If you don't want to reinvent the wheel you can use other people work to achieve what you're looking for. For example in python in the module platform there is a method to guess the distribution:

Help on function linux_distribution in module platform:

linux_distribution(distname='', version='', id='', supported_dists=('SuSE', 'debian', 'fedora', 'redhat', 'centos', 'mandrake', 'mandriva', 'rocks', 'slackware', 'yellowdog', 'gentoo', 'UnitedLinux', 'turbolinux'), full_distribution_name=1)
    Tries to determine the name of the Linux OS distribution name.

    The function first looks for a distribution release file in
    /etc and then reverts to _dist_try_harder() in case no
    suitable files are found.

    supported_dists may be given to define the set of Linux
    distributions to look for. It defaults to a list of currently
    supported Linux distributions identified by their release file
    name.

    If full_distribution_name is true (default), the full
    distribution read from the OS is returned. Otherwise the short
    name taken from supported_dists is used.

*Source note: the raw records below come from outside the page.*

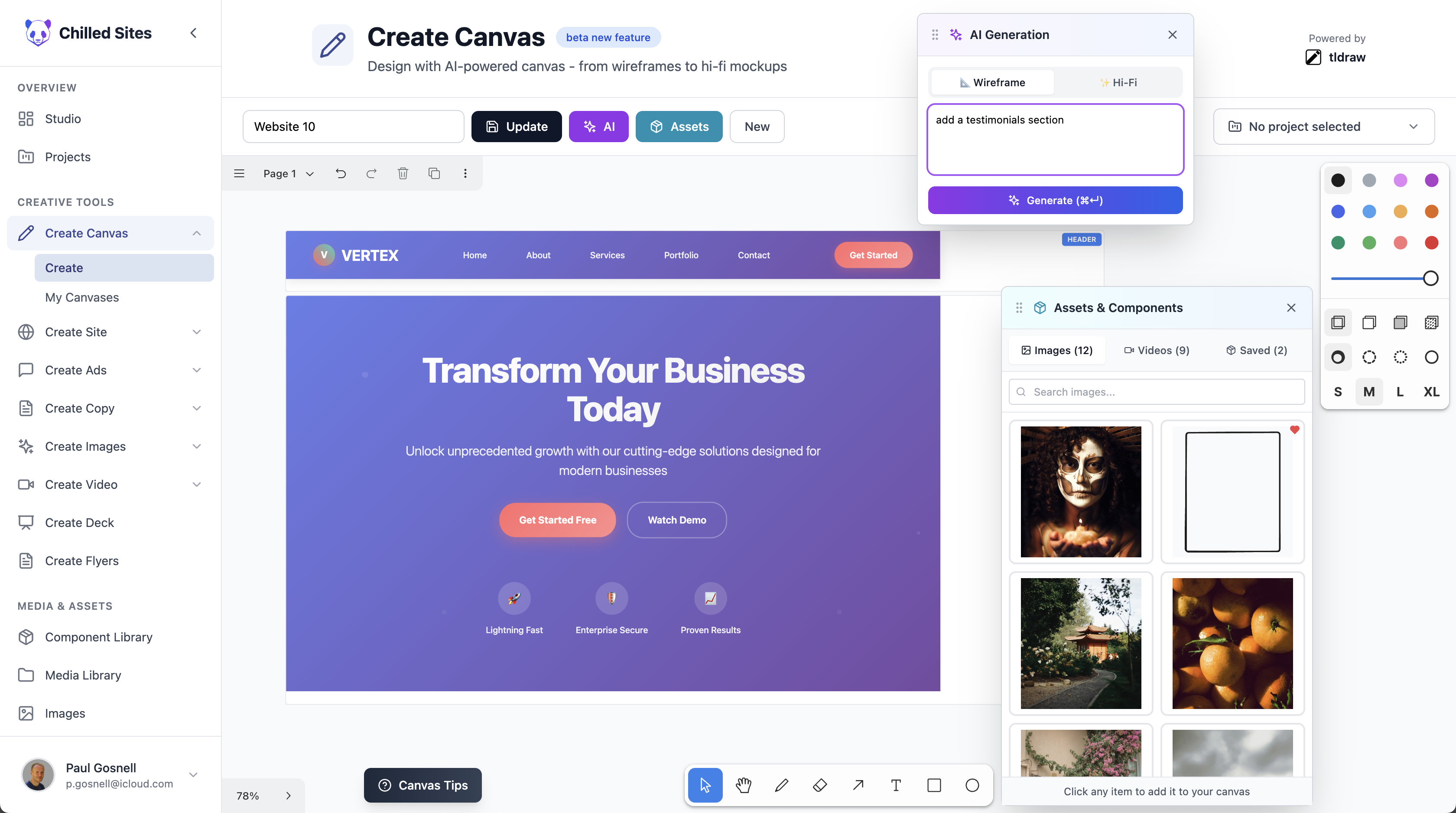Open the canvas hamburger menu
This screenshot has height=813, width=1456.
(239, 174)
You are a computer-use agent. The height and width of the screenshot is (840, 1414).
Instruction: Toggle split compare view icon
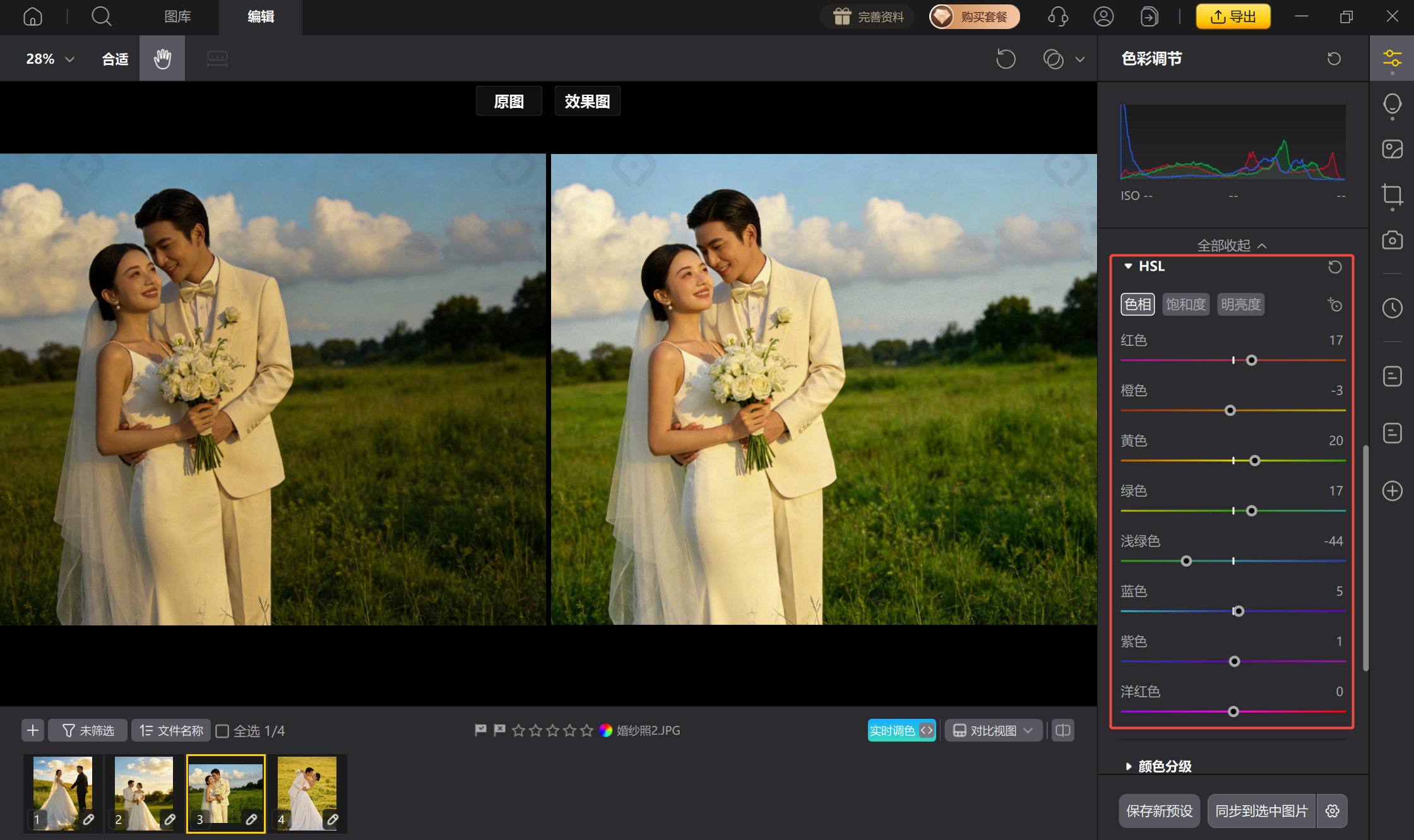pos(1063,730)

    Returns a tuple (distname,version,id) which default to the
    args given as parameters.

for example:

In [1]: import platform

In [2]: platform.linux_distribution()
Out[2]: ('Ubuntu', '11.10', 'oneiric')

Answer 2

The Linux Standard Base specifies a command for that:

lsb_release -si

It's not always part of the default installation, so if you want your script to work on every system, you'll have to fall back to the look-and-guess route.

Answer 3

This is a bit of a "brute-force" method of accomplishing things, but it's quick and should, using bash, work on most distro's

ver=$(cat /etc/*{issues,release,version} 2> /dev/null)
if [[ $(echo $ver | grep DISTRIB_ID) ]]; then
    lsb_release -si
else
    echo $ver | cut -d ' ' -f 1 | sort -u | head -1
fi

Answer 4

If you are not afraid of additional dependencies, you can use facter for that. It gives information about distro name and version even without lsb_release installed.